Saturday, September 25, 2010

India and China — Different, and yet similar

LINE AND LENGTH

India and China are different in many ways but they are similar in one very important way: neither can withstand US pressure for long.



Like every democracy, India likes to flagellate itself often over things which, in the overall scheme of things, are quite insignificant. The series of fiascos that have dogged the Commonwealth Games are an example of this. True, it has been a shameful exhibition of incompetence, and possibly even corruption. But a sense of proportion is surely also needed.

Not just that. Indians like to compete with China, just as Pakistan likes to compete with India, which is rather silly because just as Pakistan is not like India, India is not like China in a very large number of very positive ways.

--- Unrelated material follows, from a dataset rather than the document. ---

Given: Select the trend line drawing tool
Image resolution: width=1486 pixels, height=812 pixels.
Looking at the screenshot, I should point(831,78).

Thus the key difference between India and China is that India is has learnt to swim in the choppiest oceans — political, social and economic; China, in contrast, prefers placid lakes where there is not even a semblance of a wave because — and this may sound absurd today — it lacks the self-confidence.

Self-confidence

It is true that things appear to go off marvellously well in China. But that may well be because we don't know what actually happens: after all, their mishaps are not allowed to be reported in the scale and manner of India. Also they have a very different system of accountability there which is top-down but unfair. The boss can fire anyone below him and can be fired by the man above him. “Chop-chop, Mr Chop Suey, off with you then and don't come back”, which is the exact opposite of what we have here.

But conducting Games, building stadia or even massively impressive infrastructure and so on are, in the final analysis, small beer. The USSR also used to have its show-pieces and could put up magnificent parades.

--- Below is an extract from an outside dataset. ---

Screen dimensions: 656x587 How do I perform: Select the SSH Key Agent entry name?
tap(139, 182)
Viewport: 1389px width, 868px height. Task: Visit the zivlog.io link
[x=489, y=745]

But look what happened to the erstwhile union because it lacked the self-confidence to face turbulence. This, I believe, is exactly true of China also. In cricketing terms, it prefers to play spinners — with tennis balls, if possible — rather than go out and face some quick bowling. But alas, there is a problem: big boys can't go on wearing half-pants and being stubborn (not so long ago, China even used to throw tantrums). If China wants to play with the grown-ups in the economic arena it has to grow up. This price of growing up brings out the similarities between India and China.

For the last two decades, India and China have both had to do some growing up by liberalising their economies. Both have done well as a result. In some areas China has done better than India; in others India has done better than China. For one thing, India has used capital much more sensibly than China. With a savings rate of 34-35 per cent India has managed to grow at about 8 per cent.

In contrast, China with a savings rate of 45 per cent manages only about 10 per cent. Such examples of better macroeconomic outcomes in India and better microeconomic outcomes in China can be multiplied.

For both, however, the binding constraint is the same: the political system. China has this thing called the Communist Party of China which shivers at the thought of political competition; we have our democracy thing which thrives on competition. But both systems ensure tremendous risk-aversion by the respective governments in the economic sphere, for the same reason: the incumbent wants to hang on to power. The difference is that in India the Constitution forces periodic tosses of the coin to see whether or not the incumbent can stay put; the Chinese Constitution reaches for smelling salts at the very thought of such Bernoulli trials.

External force

The similarities don't end there: because the power-incumbent is risk-averse, change has been forced on both, China and India, either by external circumstances or by an external force, namely, the US. I have documented elsewhere how every policy change in India in the financial sector, in which the US has a massive comparative advantage, has been because of intense US pressure. Starting with 1993 and coming right down till Thursday, when it doubled the limit for FII investment in Government bonds, which is the safest instrument available, India has sought to accommodate the US. The results have been wholly beneficial to it.

Now we are witnessing the same sort of thing in China in respect of the yuan's exchange rate. It has been a like an arm-wrestling match where its arm has slowly started to bend. After appearing to hold firm with the rate, since June 19 this year it has started to give in. Since then, the yuan has appreciated 3 per cent.

The process will go on, as has been made clear by the head of China's central bank. The exchange rate depends on trade surpluses, he has said. So, in that one sense at least, India and China remind one of that lovely Sikh joke that says “Prem Singh and Nattha Singh, one and the same thing.”